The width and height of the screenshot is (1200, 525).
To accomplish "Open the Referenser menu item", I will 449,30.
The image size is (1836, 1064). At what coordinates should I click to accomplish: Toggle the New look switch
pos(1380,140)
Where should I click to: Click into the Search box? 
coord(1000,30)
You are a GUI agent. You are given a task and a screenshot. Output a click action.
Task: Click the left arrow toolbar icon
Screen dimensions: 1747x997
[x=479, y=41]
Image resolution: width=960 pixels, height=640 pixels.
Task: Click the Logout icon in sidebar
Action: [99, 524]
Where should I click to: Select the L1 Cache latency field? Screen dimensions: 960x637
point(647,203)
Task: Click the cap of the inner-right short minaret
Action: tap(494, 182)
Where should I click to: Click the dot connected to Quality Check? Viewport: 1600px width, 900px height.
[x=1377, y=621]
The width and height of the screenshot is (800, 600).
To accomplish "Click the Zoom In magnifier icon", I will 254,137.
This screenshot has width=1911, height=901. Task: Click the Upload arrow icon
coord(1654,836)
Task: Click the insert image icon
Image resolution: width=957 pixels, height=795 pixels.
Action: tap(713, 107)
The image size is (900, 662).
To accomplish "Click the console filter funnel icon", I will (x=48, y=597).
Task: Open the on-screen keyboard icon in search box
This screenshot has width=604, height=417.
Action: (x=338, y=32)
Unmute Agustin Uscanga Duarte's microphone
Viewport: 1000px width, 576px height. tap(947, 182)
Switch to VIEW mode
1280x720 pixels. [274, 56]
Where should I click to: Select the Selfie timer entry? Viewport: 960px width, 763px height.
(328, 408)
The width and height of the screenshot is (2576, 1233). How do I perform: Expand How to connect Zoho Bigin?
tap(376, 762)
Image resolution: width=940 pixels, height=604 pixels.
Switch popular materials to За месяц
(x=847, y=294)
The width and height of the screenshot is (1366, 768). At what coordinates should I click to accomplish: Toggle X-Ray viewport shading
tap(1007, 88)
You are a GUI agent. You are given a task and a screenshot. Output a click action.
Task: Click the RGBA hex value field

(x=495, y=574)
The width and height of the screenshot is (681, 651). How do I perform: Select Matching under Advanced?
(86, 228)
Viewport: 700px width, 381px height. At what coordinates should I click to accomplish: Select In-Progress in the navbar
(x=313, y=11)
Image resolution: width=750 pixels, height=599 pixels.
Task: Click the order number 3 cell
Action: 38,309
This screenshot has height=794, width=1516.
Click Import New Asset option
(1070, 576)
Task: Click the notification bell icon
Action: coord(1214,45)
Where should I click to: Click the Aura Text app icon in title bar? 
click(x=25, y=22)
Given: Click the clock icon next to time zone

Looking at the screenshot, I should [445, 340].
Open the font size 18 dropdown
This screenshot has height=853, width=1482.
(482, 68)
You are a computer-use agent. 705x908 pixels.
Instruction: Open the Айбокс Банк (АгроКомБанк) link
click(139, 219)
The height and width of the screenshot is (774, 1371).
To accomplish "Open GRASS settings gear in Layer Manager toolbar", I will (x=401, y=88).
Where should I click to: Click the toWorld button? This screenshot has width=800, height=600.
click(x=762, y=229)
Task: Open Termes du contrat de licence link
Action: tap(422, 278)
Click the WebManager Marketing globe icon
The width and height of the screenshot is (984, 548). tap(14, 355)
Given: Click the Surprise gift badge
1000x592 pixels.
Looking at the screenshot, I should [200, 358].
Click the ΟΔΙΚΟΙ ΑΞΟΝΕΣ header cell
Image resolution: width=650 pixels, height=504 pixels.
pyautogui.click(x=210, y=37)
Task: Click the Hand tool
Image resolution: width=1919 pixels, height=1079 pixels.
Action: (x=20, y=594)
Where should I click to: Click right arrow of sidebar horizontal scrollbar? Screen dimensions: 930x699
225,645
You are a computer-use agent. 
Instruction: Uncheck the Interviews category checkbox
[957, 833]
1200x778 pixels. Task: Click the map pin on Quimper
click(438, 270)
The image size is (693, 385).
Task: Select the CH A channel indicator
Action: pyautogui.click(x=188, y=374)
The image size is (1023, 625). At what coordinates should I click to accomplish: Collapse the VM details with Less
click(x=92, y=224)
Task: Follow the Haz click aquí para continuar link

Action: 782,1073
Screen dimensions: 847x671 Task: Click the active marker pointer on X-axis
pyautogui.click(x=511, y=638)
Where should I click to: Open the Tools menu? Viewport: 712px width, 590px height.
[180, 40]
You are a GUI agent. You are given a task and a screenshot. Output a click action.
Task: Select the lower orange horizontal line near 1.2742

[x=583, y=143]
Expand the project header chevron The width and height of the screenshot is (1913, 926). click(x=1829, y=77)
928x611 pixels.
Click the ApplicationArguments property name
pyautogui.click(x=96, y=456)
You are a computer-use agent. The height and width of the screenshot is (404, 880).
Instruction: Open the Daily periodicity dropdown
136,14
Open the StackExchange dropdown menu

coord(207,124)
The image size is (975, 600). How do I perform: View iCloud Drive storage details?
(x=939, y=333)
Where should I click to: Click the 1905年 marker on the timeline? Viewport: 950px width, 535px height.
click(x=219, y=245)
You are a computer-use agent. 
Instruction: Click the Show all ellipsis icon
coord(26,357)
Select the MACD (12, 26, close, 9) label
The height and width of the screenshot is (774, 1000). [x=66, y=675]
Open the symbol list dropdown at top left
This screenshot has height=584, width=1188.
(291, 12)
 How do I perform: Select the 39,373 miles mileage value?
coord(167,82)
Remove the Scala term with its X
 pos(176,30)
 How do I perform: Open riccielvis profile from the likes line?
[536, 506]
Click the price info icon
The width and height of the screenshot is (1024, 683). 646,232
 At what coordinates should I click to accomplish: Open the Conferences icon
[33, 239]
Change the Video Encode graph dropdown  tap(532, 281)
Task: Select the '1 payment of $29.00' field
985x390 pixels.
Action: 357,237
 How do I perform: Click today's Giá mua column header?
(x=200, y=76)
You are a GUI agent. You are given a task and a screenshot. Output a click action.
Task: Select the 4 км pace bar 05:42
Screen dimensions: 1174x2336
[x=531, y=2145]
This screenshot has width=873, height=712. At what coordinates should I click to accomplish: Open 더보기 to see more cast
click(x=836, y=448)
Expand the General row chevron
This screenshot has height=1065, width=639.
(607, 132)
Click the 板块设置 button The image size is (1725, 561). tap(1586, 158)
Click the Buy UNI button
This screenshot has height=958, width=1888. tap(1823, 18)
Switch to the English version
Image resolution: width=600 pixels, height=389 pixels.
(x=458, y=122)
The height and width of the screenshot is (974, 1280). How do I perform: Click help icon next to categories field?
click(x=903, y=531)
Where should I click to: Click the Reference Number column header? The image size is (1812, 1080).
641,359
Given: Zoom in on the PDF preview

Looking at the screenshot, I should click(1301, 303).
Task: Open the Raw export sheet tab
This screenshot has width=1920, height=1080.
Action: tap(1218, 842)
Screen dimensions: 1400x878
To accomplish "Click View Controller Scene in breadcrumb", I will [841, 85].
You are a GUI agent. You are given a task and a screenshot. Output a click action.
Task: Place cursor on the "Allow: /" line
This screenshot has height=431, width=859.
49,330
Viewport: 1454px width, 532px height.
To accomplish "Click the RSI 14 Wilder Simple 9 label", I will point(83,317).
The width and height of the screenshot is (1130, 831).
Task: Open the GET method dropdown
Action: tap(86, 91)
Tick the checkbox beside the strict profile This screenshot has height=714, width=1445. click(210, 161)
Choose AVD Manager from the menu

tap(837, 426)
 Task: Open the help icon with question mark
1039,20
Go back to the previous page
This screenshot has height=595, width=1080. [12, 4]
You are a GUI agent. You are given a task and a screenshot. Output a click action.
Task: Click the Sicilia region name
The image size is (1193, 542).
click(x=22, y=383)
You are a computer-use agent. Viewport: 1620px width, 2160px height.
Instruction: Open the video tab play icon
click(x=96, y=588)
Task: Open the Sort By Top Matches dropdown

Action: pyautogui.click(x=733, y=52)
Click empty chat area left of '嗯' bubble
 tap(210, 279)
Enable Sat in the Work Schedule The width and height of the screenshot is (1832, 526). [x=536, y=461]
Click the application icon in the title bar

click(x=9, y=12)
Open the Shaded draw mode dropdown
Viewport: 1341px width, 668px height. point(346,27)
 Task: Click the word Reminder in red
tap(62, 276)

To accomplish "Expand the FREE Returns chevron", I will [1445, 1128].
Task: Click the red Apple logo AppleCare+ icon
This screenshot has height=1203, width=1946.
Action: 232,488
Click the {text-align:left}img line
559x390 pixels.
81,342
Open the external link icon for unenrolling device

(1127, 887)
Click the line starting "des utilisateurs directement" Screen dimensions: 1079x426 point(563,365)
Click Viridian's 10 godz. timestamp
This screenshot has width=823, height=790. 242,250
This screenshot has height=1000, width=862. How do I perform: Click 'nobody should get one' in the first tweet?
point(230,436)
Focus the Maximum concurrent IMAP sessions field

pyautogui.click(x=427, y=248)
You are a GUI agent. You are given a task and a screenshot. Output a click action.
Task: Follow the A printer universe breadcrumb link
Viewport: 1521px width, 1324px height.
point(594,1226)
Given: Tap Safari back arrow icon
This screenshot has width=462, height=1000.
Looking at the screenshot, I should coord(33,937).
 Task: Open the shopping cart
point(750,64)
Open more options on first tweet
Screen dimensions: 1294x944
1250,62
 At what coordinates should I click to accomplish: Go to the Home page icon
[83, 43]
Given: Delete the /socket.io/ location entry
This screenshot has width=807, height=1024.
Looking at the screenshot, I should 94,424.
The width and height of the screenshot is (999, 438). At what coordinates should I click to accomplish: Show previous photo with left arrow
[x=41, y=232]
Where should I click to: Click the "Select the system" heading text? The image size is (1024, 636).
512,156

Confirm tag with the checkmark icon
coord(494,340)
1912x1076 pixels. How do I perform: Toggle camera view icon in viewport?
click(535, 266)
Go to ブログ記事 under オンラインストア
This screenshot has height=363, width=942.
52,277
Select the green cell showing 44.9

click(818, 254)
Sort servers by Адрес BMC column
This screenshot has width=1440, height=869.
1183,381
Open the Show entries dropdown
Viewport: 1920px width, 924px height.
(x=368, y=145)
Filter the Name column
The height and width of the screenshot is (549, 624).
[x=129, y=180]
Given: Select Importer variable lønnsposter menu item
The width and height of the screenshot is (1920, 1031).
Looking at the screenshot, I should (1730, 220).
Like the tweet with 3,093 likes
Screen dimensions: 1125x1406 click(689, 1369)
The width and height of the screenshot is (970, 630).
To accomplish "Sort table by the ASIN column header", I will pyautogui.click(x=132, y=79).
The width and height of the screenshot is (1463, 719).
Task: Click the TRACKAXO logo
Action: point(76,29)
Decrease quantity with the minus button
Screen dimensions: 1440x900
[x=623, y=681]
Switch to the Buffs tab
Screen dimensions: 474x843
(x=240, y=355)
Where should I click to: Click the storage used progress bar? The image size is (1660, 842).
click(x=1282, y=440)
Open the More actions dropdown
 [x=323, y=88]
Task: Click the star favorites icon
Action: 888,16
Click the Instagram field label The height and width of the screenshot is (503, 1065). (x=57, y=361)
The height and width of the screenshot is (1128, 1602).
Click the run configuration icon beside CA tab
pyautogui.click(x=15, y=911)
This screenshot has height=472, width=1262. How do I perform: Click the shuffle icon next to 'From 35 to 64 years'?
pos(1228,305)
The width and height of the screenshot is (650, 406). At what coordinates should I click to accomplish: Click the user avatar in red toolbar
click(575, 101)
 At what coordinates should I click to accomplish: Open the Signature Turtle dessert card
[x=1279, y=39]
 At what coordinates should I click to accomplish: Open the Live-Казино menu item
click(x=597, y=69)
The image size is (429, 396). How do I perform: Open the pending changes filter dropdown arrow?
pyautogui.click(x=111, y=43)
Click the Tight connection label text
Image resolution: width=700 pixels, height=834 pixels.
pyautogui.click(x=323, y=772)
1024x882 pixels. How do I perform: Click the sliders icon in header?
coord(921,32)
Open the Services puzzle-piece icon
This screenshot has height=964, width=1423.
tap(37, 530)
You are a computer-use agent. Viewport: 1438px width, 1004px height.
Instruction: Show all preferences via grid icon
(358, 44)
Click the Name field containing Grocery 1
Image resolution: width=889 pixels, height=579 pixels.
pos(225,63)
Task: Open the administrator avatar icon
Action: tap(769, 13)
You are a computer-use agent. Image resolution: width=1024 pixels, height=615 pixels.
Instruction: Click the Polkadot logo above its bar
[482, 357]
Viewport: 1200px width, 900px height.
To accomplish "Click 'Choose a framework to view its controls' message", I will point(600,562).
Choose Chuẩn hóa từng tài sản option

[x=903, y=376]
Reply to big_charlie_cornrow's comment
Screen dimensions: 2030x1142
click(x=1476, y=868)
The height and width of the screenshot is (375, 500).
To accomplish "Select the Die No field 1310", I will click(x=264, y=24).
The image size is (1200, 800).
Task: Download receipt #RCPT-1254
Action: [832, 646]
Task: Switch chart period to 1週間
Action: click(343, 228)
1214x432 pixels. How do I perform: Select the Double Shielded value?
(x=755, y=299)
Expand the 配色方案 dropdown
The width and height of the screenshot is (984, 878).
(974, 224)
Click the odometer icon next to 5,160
= = = =
▸ **What is expected**:
Everything starting at the line containing "Screen dimensions: 1400x878" and ending at the line containing "Viewport: 1454px width, 532px height." in the records above should be repeated exactly, and only that.

▸ **Exercise result**:
Screen dimensions: 1400x878
To accomplish "Click View Controller Scene in breadcrumb", I will [841, 85].
You are a GUI agent. You are given a task and a screenshot. Output a click action.
Task: Place cursor on the "Allow: /" line
This screenshot has height=431, width=859.
49,330
Viewport: 1454px width, 532px height.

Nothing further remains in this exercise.